Request:
Rewrite the lines starting at the one that contains "Describe the element at coordinates (132, 278)" and ending at the one that contains "I want to click on browser-toolbar, so", with "screenshot" changed to "display" and everything else left as it is.
···
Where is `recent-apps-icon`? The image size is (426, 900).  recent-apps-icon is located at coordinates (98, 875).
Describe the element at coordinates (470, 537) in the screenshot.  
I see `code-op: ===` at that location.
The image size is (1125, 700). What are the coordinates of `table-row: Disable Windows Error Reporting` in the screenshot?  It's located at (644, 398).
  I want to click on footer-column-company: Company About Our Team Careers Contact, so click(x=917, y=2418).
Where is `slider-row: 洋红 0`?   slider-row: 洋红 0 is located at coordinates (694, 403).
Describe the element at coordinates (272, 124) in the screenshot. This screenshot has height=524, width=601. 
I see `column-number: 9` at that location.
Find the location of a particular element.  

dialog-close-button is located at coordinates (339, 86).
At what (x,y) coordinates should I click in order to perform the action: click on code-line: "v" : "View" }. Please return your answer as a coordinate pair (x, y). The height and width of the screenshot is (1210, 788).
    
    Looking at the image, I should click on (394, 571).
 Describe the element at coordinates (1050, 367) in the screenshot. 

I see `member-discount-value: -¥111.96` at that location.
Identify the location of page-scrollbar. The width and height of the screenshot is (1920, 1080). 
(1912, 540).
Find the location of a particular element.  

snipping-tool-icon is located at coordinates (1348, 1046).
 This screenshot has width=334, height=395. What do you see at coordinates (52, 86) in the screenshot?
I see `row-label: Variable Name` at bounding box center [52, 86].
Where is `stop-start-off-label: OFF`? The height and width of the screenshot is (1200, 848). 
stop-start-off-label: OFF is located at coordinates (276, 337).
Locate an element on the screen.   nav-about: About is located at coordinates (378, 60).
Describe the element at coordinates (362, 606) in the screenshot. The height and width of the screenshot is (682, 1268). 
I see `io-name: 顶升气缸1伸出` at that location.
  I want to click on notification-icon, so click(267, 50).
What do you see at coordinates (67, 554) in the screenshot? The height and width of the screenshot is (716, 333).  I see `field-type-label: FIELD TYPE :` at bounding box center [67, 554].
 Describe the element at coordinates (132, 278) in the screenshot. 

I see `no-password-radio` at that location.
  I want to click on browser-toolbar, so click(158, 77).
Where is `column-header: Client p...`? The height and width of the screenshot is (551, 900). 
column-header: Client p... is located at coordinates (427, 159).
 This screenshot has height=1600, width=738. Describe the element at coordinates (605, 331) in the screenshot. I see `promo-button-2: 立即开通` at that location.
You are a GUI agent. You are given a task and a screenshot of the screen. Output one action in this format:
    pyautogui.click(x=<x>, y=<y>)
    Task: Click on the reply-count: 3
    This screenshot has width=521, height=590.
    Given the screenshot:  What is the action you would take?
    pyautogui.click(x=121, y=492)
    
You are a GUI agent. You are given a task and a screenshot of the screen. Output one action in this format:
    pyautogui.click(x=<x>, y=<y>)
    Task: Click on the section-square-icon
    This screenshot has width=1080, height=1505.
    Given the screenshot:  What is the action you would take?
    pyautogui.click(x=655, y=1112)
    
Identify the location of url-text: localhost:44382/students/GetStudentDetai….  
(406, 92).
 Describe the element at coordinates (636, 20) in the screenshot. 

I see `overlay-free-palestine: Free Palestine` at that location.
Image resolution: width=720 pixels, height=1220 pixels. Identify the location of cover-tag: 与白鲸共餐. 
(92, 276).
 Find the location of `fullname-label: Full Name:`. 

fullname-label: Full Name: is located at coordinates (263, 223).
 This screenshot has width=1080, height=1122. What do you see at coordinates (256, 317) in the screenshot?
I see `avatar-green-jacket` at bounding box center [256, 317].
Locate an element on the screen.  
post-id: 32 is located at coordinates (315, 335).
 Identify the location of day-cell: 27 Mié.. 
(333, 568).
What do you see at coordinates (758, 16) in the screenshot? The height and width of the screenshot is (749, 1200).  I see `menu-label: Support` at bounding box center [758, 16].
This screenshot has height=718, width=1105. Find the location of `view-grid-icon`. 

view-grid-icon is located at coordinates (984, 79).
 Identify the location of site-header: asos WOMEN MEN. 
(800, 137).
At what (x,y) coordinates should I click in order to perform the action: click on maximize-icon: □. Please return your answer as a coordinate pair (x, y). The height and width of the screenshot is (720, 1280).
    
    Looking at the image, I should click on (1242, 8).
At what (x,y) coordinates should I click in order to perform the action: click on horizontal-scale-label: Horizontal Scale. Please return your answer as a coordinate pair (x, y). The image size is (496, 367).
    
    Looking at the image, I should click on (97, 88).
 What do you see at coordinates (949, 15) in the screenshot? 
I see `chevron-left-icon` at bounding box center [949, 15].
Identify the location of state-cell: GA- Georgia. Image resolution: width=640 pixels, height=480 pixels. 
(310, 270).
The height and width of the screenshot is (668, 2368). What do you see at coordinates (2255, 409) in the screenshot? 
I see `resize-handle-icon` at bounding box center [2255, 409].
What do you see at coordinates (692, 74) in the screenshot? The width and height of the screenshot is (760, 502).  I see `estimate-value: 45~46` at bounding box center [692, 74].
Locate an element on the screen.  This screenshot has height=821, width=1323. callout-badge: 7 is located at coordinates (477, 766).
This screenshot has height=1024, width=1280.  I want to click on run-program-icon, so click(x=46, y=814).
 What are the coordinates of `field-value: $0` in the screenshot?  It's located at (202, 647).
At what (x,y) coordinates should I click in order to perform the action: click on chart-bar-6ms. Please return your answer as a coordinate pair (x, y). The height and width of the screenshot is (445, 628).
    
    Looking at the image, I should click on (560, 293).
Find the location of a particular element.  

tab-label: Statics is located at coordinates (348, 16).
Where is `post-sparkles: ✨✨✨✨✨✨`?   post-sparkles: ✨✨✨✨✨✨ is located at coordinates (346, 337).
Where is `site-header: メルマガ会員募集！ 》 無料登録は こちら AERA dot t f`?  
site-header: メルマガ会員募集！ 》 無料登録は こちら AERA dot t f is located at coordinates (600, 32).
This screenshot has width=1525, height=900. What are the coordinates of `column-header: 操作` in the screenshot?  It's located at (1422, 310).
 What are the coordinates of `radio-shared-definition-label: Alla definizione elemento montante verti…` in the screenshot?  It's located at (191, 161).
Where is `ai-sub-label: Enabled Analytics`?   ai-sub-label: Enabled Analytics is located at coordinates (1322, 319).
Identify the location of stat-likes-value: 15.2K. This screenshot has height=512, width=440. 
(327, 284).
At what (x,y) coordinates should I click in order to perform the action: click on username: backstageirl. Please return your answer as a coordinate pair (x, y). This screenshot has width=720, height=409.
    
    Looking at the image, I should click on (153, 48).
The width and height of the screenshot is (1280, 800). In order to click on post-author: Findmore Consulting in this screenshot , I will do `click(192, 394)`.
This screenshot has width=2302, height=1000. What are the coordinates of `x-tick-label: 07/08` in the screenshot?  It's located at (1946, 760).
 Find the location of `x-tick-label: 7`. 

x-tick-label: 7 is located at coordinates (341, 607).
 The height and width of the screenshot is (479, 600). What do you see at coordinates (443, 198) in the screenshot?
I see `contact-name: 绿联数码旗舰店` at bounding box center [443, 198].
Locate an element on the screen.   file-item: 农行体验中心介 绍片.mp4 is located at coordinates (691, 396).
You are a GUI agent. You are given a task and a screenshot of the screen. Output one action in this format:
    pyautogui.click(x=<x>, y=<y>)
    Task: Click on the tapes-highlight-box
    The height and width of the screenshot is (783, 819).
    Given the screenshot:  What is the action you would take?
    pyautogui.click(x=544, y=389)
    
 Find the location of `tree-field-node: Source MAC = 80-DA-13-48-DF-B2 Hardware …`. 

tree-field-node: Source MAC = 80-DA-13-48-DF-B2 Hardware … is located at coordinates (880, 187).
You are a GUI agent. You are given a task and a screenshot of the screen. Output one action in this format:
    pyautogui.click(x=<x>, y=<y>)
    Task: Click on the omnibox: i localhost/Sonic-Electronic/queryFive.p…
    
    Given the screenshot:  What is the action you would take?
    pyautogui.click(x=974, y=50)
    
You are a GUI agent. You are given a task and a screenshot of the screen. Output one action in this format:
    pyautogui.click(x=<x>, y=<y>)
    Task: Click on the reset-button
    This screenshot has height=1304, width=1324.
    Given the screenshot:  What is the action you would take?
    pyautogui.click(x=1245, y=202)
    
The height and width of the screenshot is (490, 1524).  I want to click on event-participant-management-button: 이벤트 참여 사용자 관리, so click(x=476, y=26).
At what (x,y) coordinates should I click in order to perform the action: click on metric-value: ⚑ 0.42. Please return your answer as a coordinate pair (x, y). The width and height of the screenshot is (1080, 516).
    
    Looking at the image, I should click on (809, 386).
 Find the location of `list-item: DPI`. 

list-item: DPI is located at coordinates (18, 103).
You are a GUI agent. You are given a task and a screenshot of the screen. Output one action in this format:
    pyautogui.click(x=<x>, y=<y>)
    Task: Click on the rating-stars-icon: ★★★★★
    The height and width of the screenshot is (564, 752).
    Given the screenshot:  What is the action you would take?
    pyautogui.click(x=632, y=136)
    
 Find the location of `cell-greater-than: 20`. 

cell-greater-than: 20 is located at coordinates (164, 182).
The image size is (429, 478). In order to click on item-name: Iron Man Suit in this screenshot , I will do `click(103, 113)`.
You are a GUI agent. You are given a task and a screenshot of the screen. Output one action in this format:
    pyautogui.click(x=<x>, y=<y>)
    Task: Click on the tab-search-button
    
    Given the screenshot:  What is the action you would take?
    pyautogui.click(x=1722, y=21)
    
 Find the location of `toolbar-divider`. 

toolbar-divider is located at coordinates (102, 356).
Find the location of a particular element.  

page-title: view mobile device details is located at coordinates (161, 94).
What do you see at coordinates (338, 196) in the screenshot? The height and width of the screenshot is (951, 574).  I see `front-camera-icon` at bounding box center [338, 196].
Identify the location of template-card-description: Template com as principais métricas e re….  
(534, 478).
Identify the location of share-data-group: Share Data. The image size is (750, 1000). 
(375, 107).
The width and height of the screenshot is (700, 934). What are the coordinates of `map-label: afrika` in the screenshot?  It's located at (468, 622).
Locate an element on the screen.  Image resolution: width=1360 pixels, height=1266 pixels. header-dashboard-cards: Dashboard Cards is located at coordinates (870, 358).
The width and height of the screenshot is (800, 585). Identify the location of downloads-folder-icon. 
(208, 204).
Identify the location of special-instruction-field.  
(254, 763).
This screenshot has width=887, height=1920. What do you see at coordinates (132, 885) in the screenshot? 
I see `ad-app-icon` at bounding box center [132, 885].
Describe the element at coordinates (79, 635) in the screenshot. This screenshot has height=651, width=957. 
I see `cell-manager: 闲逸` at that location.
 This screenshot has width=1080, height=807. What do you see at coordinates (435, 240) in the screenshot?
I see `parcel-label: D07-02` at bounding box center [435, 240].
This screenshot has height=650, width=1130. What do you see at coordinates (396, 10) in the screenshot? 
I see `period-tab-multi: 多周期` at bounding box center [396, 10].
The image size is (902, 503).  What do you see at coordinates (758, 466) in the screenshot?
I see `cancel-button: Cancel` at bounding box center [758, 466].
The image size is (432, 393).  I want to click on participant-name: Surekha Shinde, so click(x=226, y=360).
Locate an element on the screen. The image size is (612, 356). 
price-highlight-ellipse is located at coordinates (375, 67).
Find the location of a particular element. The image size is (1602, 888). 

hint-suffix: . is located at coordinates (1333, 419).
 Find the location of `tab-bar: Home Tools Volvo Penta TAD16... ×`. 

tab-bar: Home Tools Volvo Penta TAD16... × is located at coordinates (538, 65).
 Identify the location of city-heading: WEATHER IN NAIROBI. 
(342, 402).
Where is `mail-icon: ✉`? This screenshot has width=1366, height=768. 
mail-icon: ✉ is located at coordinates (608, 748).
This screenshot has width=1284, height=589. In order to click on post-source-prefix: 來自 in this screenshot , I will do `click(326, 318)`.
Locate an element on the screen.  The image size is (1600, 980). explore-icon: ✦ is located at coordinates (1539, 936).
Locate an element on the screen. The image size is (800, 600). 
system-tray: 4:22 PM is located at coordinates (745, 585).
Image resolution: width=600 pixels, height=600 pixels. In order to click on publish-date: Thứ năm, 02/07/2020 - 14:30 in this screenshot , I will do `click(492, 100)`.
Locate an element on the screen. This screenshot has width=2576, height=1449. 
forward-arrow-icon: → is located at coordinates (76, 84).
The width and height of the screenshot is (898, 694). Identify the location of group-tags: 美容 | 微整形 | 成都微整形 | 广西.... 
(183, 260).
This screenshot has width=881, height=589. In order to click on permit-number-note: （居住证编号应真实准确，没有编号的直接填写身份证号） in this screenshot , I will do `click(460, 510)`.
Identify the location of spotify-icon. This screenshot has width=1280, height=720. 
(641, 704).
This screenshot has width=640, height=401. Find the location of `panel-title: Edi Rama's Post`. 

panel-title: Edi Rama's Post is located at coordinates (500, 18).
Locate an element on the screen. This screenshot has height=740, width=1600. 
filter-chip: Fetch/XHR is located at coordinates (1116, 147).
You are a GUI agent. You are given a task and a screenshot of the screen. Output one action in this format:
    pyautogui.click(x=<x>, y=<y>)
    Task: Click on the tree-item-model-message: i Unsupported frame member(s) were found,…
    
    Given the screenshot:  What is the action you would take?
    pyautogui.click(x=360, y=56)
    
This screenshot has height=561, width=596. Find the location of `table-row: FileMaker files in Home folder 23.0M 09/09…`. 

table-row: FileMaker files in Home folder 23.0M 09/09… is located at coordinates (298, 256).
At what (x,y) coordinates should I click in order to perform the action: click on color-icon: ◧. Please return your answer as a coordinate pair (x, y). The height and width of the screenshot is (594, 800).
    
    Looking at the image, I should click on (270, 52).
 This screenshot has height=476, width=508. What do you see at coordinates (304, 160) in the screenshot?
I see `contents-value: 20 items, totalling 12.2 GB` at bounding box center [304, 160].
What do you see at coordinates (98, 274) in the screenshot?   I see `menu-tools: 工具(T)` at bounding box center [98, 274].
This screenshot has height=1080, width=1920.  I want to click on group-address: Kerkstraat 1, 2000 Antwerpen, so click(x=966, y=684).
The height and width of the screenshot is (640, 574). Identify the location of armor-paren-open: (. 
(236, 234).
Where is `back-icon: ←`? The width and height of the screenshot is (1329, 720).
···
Exercise answer:
 Describe the element at coordinates (132, 278) in the display. 

I see `no-password-radio` at that location.
  I want to click on browser-toolbar, so click(158, 77).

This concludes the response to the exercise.